La mítica Henoc era la ciudad bíblica fundada por Caín, quien le puso el nombre de su hijo. La nueva Henoc, una “distopía” creada por la literatura, pertenece al territorio de lo posible.
Mientras leemos la historia de esta ciudad nos asaltan imágenes de lugares que se multiplican en un mundo supuestamente perfecto: campos de refugiados que se extienden por zonas inhóspitas, centros de internamiento de extranjeros, guetos y alambradas.
Imaginemos que esa pesadilla no es fruto de un Estado y que, al fin, la hipocresía que enmascara la realidad ha dado paso a un oportuno acuerdo de todos los países.
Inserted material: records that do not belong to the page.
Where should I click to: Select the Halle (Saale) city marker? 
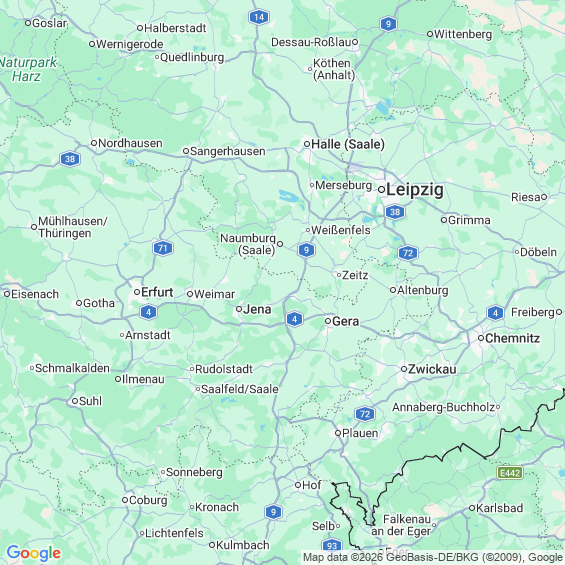tap(307, 144)
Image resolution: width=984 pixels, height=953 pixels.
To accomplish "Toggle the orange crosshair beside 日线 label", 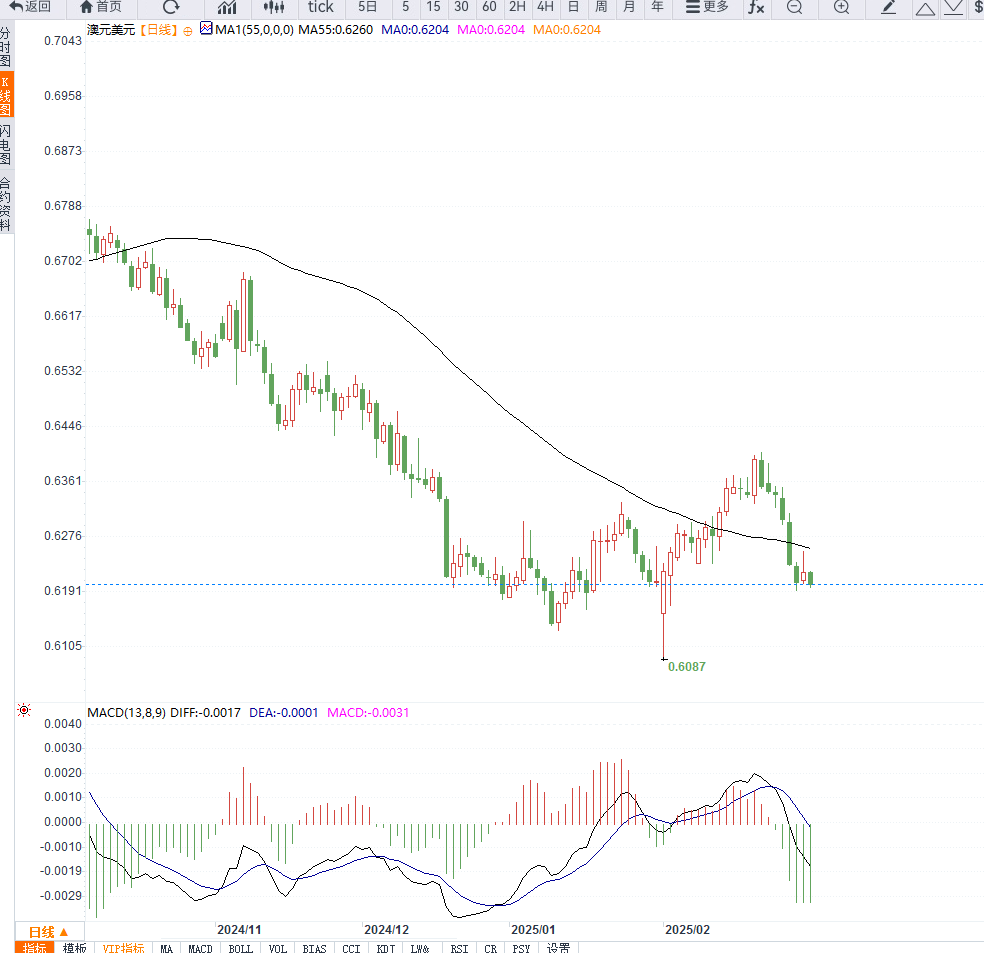I will coord(188,31).
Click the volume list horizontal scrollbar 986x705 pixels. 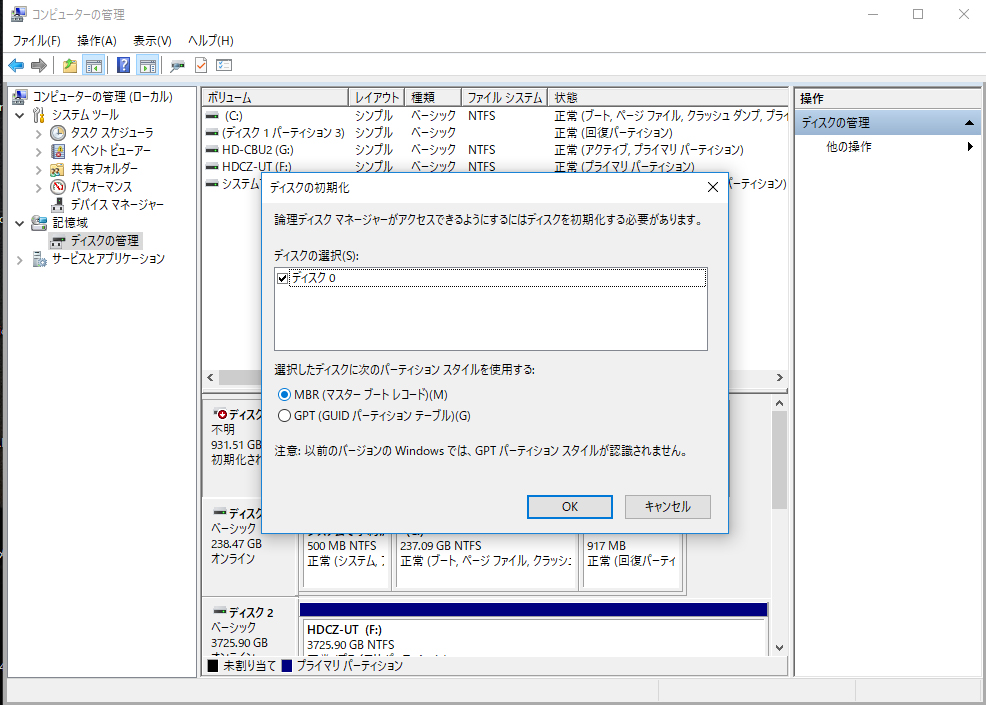[x=240, y=378]
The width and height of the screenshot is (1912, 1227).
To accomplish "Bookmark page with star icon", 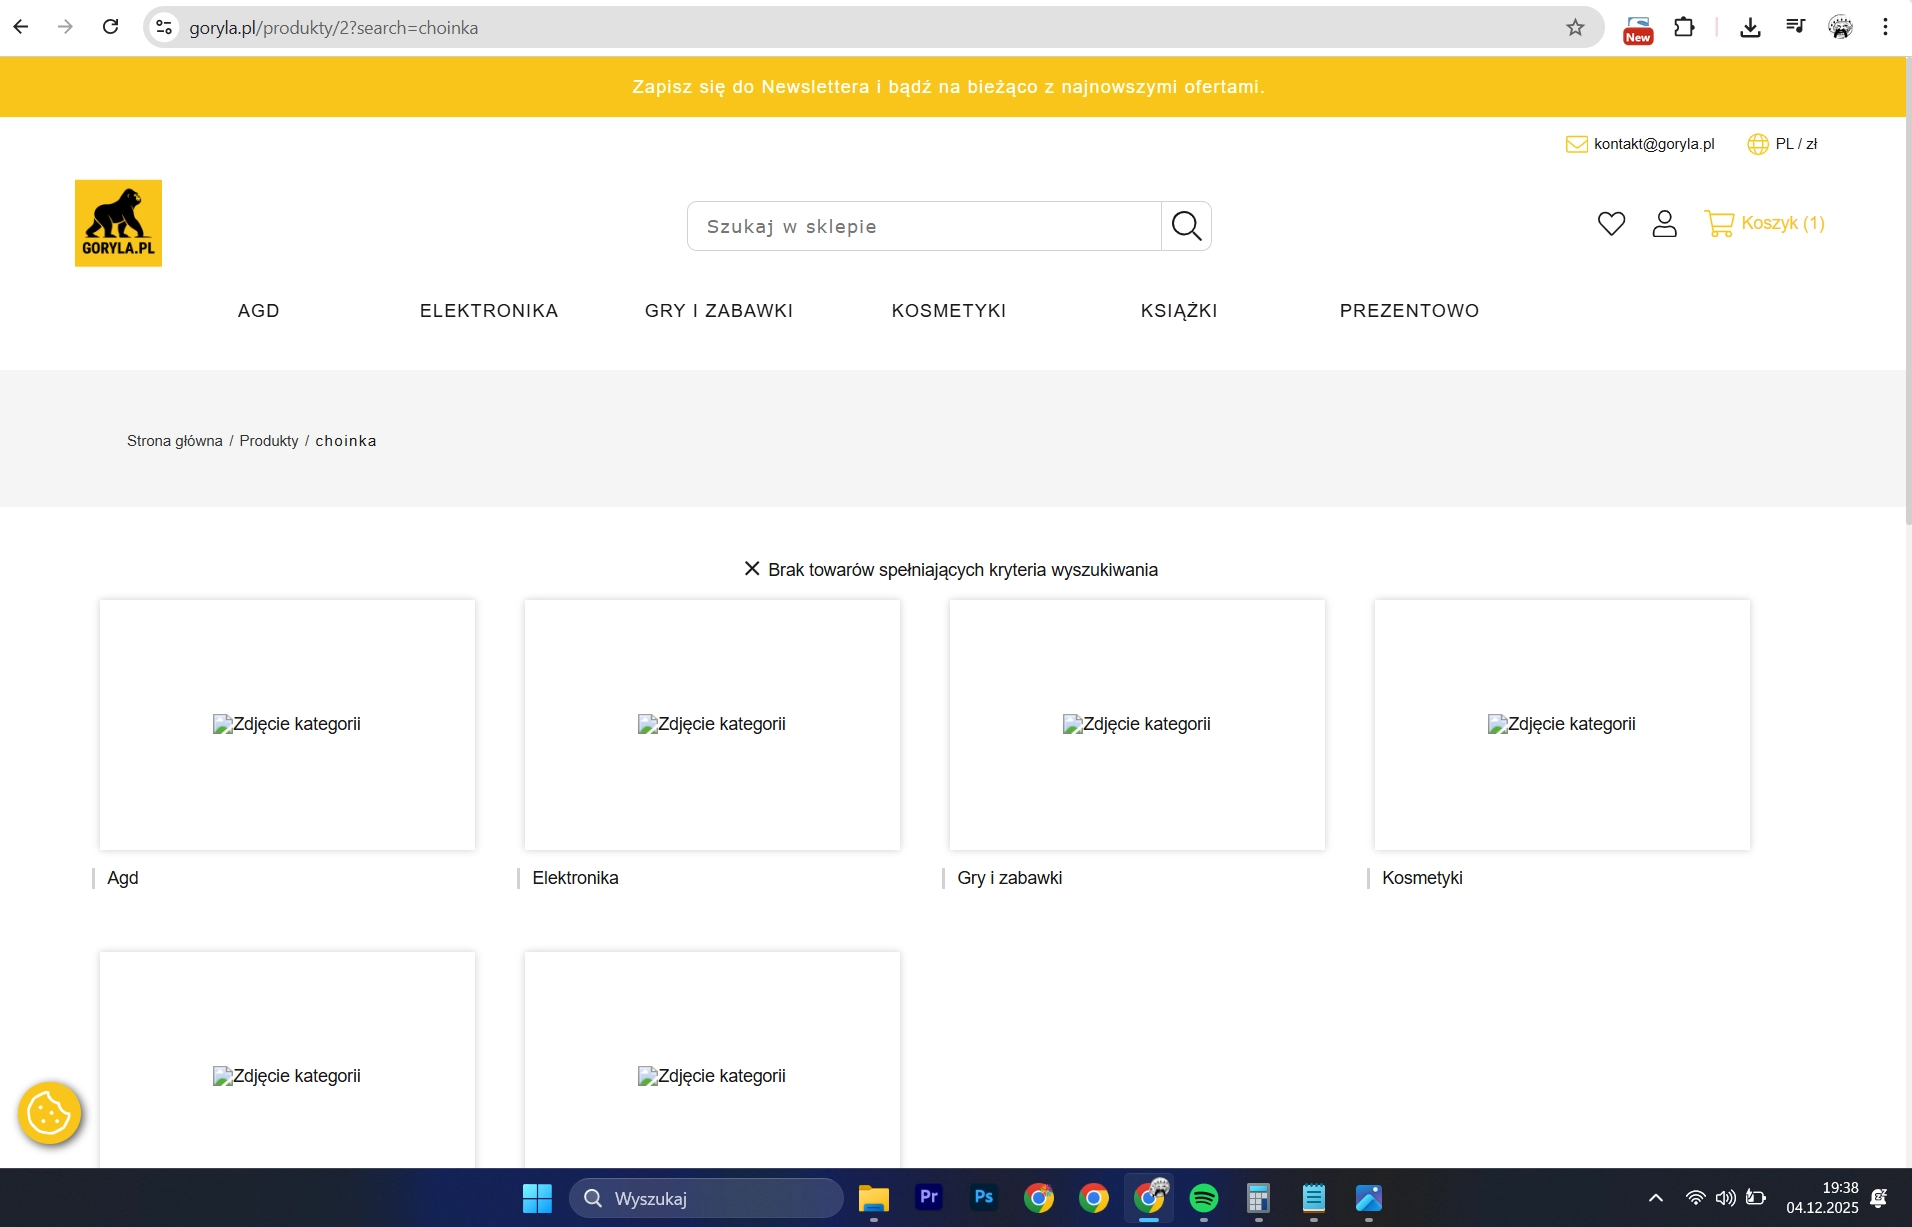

El mundo desarrollado ha encontrado un motivo de unión: crear un gran campamento de refugiados donde irán a parar exiliados a los que nadie acoge, inmigrantes ilegales y otros incómodos seres humanos.
Se suceden los años hasta que los gobiernos comprenden que no se puede mantener esa situación sin un cierto orden. De ese modo surge la ciudad, “un laberinto de cubículos de cemento”, un panóptico en el que todos los caminos confluyen en una plaza central donde se levanta la Biblioteca.
La gente que llega a Henoc en camiones mira al suelo como si la “vergüenza o la desesperanza les hubiera arrancado el alma”. Nadie puede escapar con vida de allí; la ciudad está rodeada por un desierto con sus innumerables peligros.
En aquel mundo de desechos nace una secta religiosa: el samuelismo, cuyo nombre nos evoca a Samuel –“aquel que escucha a Dios”–, el profeta del Antiguo Testamento. En el primer libro de la Historia Sagrada de la ciudad leemos:
"También dice El libro de la sabiduría divina, toda la historia de la humanidad está registrada en el rastro que deja la brisa al pasar. Cada una de sus palabras oculta en las briznas del viento el mensaje de Dios. Es el idioma del viento el que mantiene el tiempo y el espacio. En Henoc ese eje se ha roto: su geografía no parece de este mundo.”
La confusión lingüística
Mateo, un religioso samuelita, y su protegido, Agustín, van a vivir un momento trascendental en sus vidas y en la historia oficial y sagrada de Henoc. Agustín, cuyo deseo de “creer era mayor que sus posibilidades de llegar a conseguirlo”, había crecido al amparo de los samuelitas:
Conviviendo con ellos aprendí que las creencias religiosas unen más allá de toda diversidad; más de lo que ningún discurso histórico, social o político es capaz de hacer.
En Henoc no se ven las estrellas; solo es visible, durante dos semanas al año, la Gran Estrella del Norte. Es el momento en que se celebran los juicios populares, en los que las torturas y las ejecuciones se convierten en un espectáculo televisivo: un terrorífico programa, al estilo de los reality show, en el que el público puede enviar mensajes sugiriendo castigos para algún preso.
Estas propuestas serán votadas por los ciudadanos, a través del teléfono o del ordenador, o bien en el estadio, el gigantesco coliseo al que se conduce a los presos. Siempre ganan los participantes que imponen “la tortura más original y más cruel”.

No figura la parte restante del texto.